Economic Justice Programme
The region continues to be faced by challenges such as; inequality, poverty, weak domestic resource mobilisation, a growing informal economy and deepening debt crisis. Four countries from the region (Namibia, South Africa, Zambia and Botswana) feature in the top ten most unequal countries in the world. While on the other hand at least half of the region’s countries have the lowest human development rankings. The shrinkage of formal sector employment has resulted in a sharp drop in labour organising, thus undermining the capacity of unions to mobilise their membership and opened the unions to aggressive attacks from states on their leadership. The Programme, in collaboration with other Regional and Network Programmes, continues to monitor and advocate against illicit financial flows and push for better regulation and policy reforms to address tax havens, tax evasion and illicit transfers.

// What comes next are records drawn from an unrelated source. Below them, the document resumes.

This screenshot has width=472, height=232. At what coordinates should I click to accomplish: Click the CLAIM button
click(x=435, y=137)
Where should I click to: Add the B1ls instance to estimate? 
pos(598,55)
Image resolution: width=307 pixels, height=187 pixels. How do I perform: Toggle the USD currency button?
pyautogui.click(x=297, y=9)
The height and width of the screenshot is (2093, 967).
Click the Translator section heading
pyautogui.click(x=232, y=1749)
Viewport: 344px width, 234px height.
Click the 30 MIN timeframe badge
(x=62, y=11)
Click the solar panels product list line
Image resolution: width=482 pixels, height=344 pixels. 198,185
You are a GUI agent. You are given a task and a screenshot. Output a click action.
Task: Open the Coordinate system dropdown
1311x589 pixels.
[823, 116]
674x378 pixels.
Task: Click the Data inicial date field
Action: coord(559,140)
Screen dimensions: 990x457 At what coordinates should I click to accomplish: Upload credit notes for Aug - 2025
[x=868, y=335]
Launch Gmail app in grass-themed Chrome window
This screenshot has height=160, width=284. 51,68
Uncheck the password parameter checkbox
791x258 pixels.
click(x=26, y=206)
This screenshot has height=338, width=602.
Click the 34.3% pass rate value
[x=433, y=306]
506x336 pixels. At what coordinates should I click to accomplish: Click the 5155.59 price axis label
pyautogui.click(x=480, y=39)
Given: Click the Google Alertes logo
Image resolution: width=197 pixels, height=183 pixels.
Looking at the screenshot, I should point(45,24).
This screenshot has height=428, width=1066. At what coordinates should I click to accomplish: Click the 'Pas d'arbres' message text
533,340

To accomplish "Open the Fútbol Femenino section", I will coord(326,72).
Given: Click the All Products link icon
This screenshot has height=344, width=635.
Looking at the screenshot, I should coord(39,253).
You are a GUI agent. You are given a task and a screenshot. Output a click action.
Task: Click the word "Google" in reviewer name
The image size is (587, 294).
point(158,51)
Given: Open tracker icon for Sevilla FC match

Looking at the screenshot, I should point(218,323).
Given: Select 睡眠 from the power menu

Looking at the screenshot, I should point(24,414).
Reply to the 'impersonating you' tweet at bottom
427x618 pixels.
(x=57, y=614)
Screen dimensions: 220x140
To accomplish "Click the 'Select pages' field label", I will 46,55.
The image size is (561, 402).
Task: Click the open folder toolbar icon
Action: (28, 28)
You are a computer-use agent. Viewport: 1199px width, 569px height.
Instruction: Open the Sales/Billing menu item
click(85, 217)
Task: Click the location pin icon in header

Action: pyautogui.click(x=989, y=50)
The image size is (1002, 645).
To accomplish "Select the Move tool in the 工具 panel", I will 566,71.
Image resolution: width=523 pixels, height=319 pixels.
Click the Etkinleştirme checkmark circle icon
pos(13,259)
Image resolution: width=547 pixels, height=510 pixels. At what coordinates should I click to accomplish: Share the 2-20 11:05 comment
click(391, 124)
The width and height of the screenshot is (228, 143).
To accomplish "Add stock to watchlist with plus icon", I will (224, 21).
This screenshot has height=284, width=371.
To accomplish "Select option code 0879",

Inclusive Access to Education Rights Programme
The attainment of the right to education and the vision for an enlightened and informed population in the region continues to be stymied by a myriad of challenges including exclusionary and obsolete education systems; insufficient sector financing and declining official development assistance to education; entrenched corruption and unethical leadership; poor learning outcomes and skewed access, poor retention and school survival rates amongst other challenges. The Programme will harness a sharp strategic focus on investing in innovative campaigns and advocacy that seek to expand access to quality education that is fit-for-purpose in the 21st century. Fundamentally, the Programme will support citizen’s own agency and power in demanding for and safeguarding the delivery of quality education and early childhood services through robust transparency and accountability mechanisms and strategies.
Health Rights Programme
Inequalities in access to health remain entrenched. The attainment of health rights for all remains elusive as marginalised populations including the poor, rural communities, women, girls, children, sex workers, and prisoners often struggle to access health. There is insufficient financing to the health sector with most of the budget allocations in SADC countries falling far below the 15% committed to in the Abuja Declaration. In most cases these meagre allocated public resources are siphoned out of the system through widespread corruption in the sector. The programme takes a rights based, people centred approach that seeks to cultivate active citizenship, strengthen citizen agency and participation in health decision making processes at both policy and implementation levels. The idea is to improve transparency and accountability in health by increasing citizen engagement and participation in health governance and resource management.